> _Enunciado 1_
Responda com base no excerto abaixo:
(a) Quem não apresentou contra-alegações?
(b) Em que sentido a Exma. Senhora Procuradora-Geral Adjunta emitiu parecer?
(c) Por que acórdão se pede que a decisão seja substituída?

> _Excerto_
________________________
Termos em que, concedendo-se provimento ao recurso, deve a decisão ser revogada e substituída por acórdão que julgue a impugnação judicial improcedente quanto à matéria ora recorrida.
PORÉM V. EX.AS DECIDINDO FARÃO A COSTUMADA JUSTIÇA».

A Recorrida não apresentou contra-alegações.

A Exma. Senhora Procuradora-Geral Adjunta emitiu mui douto parecer no sentido da improcedência do recurso, porquanto, a seu ver, a sentença julgou de acordo com a factualidade apurada e fez uma correcta aplicação e interpretação dos preceitos legais aplicáveis pelo que não padece dos vícios que lhe são imputados no recurso.
Colhidos os vistos legais e nada mais obstando, vêm os autos à conferência para decisão.
________________________
> _Linhas guardadas_
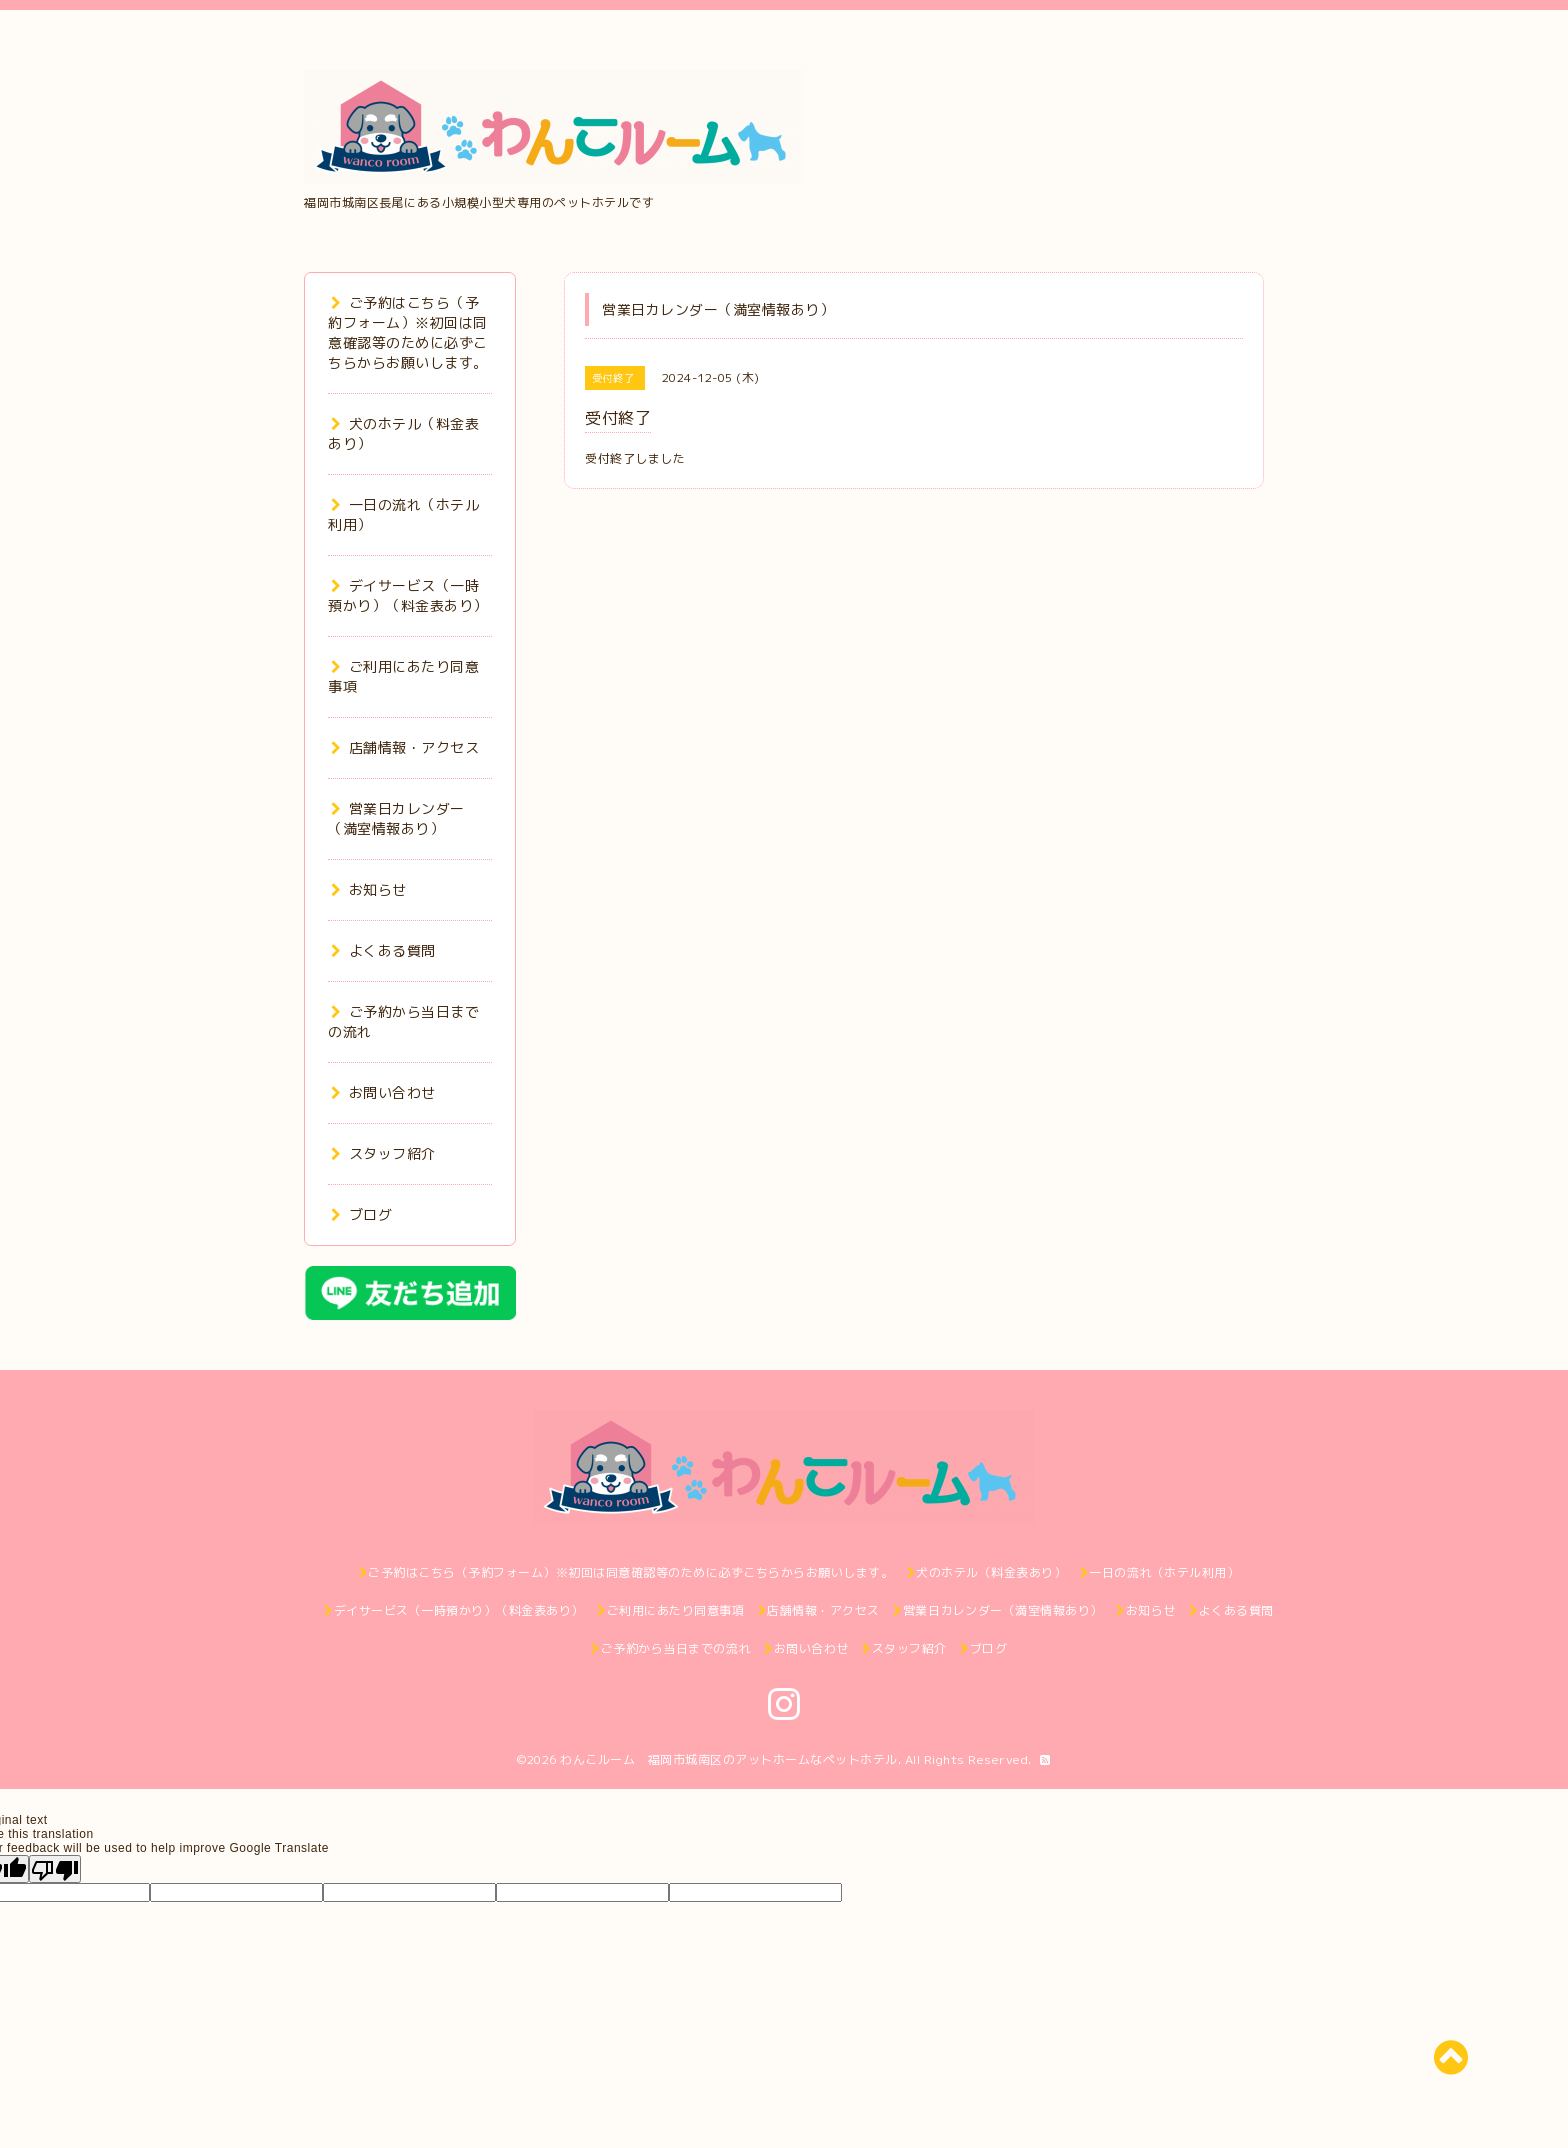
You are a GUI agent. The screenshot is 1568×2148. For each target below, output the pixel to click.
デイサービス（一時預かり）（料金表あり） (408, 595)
________________________
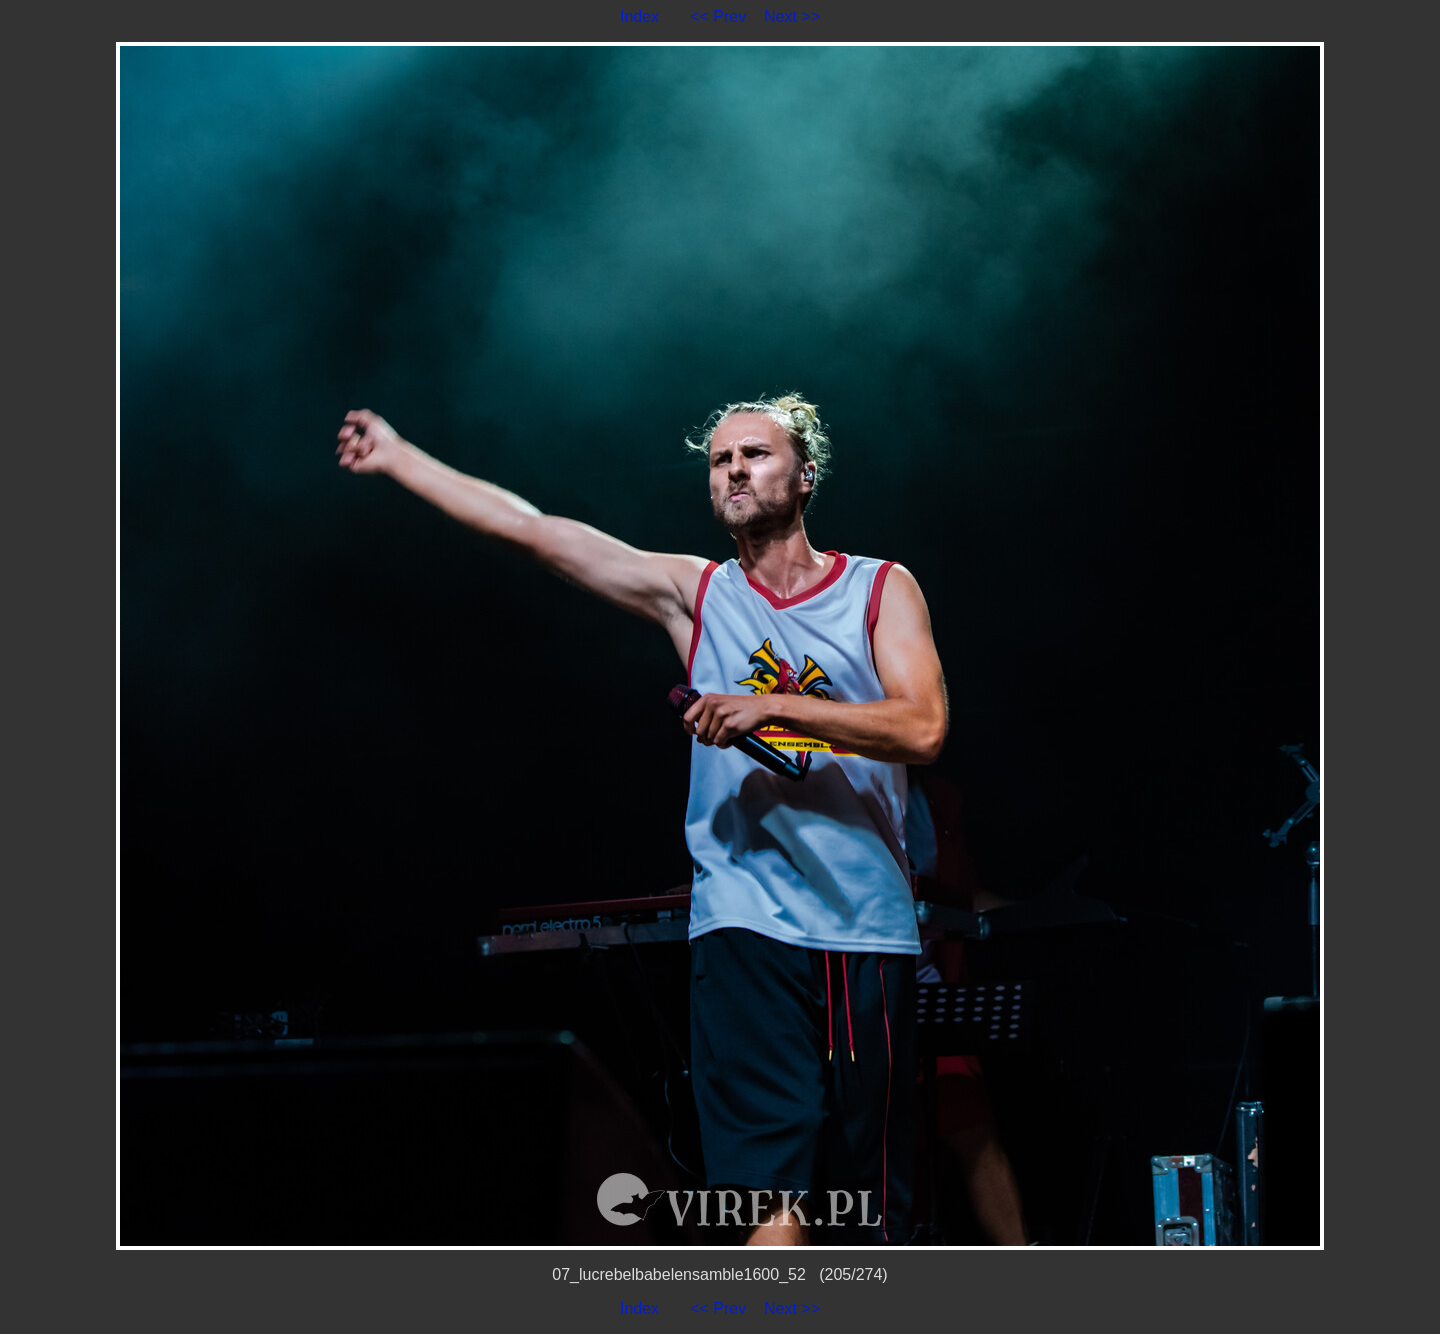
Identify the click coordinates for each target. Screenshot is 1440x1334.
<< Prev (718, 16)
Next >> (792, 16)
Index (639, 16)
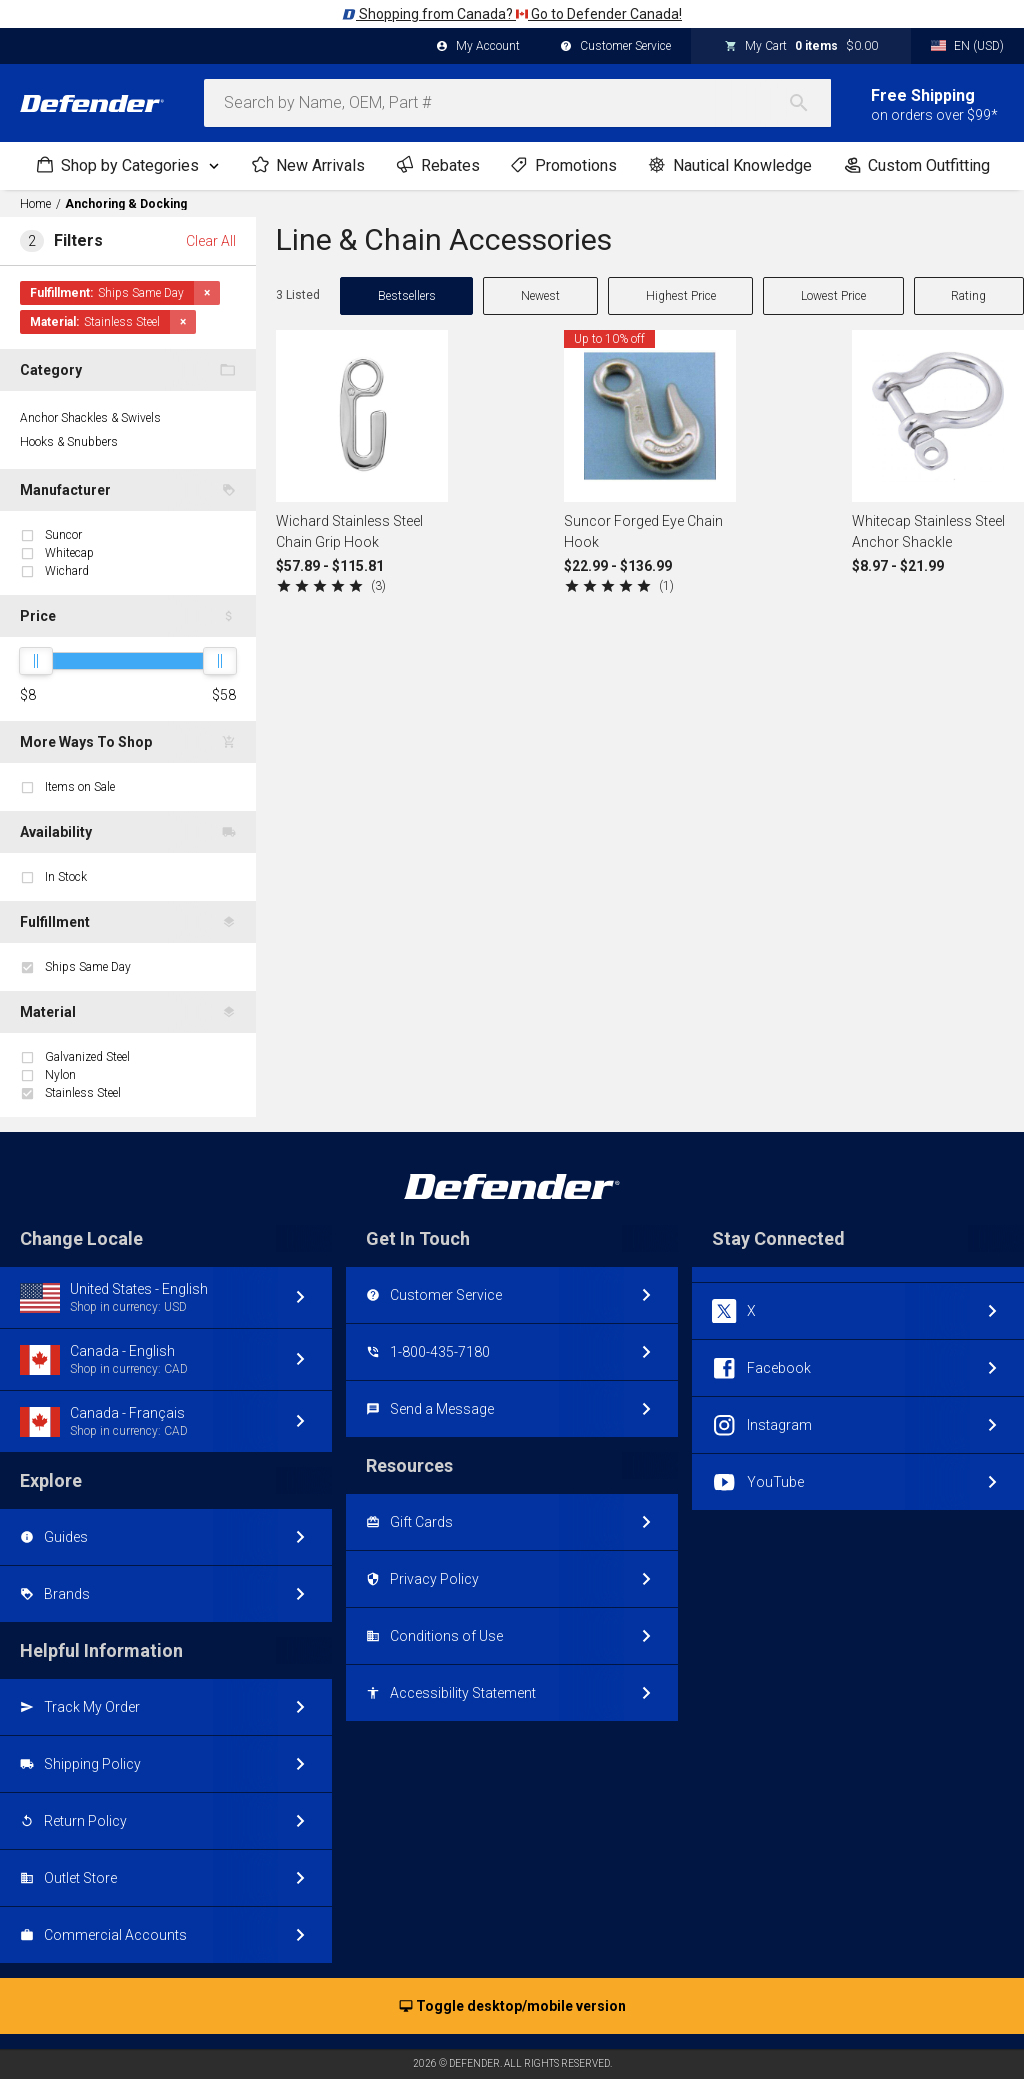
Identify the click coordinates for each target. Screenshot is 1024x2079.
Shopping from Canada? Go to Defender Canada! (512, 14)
________________________
> _Enunciado 2_
Nas linhas acima, copie sem alterações o trecho que começa na linha que contém "Next >> (792, 16)" e termina na linha que contém "Shopping from Canada?". Deixe as imagens fora da resposta.

> _Resultado final 1_
(a) A Recorrida.
(b) No sentido da improcedência do recurso.
(c) Por acórdão que julgue a impugnação judicial improcedente quanto à matéria ora recorrida.

> _Resultado final 2_
Next >> (792, 16)
Index (639, 16)
Identify the click coordinates for each target. Screenshot is 1024x2079.
Shopping from Canada? Go to Defender Canada! (512, 14)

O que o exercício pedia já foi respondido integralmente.